■ YOUR GOAL ■
Swap "Toggle" for "Flip" and return the lines that start at the one containing "The image size is (600, 450)." and end at the one containing "Action: [x=1210, y=121]". Give only those lines, with nothing else changed.

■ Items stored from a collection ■

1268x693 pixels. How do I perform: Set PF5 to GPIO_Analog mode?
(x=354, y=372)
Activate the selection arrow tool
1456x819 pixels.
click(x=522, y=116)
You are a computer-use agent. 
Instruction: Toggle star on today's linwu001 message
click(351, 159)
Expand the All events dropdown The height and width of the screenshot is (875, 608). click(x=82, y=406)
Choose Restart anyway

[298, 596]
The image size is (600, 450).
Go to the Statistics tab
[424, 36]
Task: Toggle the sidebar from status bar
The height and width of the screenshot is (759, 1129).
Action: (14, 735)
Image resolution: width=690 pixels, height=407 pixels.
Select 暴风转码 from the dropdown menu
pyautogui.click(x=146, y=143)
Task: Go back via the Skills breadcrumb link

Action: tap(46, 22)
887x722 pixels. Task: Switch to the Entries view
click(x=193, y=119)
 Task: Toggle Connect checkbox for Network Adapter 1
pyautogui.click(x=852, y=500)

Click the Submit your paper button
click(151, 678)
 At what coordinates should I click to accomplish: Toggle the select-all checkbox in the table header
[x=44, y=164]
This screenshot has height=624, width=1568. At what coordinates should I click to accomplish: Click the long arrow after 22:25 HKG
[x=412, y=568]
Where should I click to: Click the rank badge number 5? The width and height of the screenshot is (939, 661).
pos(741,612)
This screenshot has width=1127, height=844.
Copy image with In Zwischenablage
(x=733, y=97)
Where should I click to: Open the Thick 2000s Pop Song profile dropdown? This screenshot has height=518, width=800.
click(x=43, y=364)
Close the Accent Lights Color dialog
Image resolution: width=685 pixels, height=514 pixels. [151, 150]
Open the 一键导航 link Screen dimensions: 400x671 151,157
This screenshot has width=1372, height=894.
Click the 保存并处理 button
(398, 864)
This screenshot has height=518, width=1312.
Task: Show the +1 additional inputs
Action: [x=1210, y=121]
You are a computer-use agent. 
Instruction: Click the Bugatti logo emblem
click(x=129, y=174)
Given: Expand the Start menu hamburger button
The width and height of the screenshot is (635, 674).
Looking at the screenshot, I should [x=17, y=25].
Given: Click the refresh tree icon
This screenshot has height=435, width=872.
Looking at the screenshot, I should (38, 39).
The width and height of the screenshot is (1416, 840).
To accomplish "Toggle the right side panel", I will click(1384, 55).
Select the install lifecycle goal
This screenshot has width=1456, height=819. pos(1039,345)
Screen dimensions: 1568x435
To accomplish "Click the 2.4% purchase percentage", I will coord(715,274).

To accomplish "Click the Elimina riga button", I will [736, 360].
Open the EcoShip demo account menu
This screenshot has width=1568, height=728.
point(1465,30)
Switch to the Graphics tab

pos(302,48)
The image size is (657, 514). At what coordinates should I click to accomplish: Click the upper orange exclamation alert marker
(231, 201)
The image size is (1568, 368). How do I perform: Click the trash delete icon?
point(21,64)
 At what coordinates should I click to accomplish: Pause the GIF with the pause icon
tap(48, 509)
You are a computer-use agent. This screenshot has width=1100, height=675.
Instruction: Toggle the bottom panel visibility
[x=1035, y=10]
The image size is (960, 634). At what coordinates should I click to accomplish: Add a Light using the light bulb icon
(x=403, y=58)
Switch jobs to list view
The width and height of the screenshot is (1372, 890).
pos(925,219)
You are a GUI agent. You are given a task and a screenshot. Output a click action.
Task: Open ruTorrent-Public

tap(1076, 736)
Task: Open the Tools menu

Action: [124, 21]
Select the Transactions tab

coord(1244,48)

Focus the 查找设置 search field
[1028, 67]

■ ANSWER IN FULL ■
The image size is (600, 450).
Go to the Statistics tab
[424, 36]
Task: Flip the sidebar from status bar
The height and width of the screenshot is (759, 1129).
Action: (14, 735)
Image resolution: width=690 pixels, height=407 pixels.
Select 暴风转码 from the dropdown menu
pyautogui.click(x=146, y=143)
Task: Go back via the Skills breadcrumb link

Action: tap(46, 22)
887x722 pixels. Task: Switch to the Entries view
click(x=193, y=119)
 Task: Flip Connect checkbox for Network Adapter 1
pyautogui.click(x=852, y=500)

Click the Submit your paper button
click(151, 678)
 At what coordinates should I click to accomplish: Flip the select-all checkbox in the table header
[x=44, y=164]
This screenshot has height=624, width=1568. At what coordinates should I click to accomplish: Click the long arrow after 22:25 HKG
[x=412, y=568]
Where should I click to: Click the rank badge number 5? The width and height of the screenshot is (939, 661).
pos(741,612)
This screenshot has width=1127, height=844.
Copy image with In Zwischenablage
(x=733, y=97)
Where should I click to: Open the Thick 2000s Pop Song profile dropdown? This screenshot has height=518, width=800.
click(x=43, y=364)
Close the Accent Lights Color dialog
Image resolution: width=685 pixels, height=514 pixels. [151, 150]
Open the 一键导航 link Screen dimensions: 400x671 151,157
This screenshot has width=1372, height=894.
Click the 保存并处理 button
(398, 864)
This screenshot has height=518, width=1312.
Task: Show the +1 additional inputs
Action: [x=1210, y=121]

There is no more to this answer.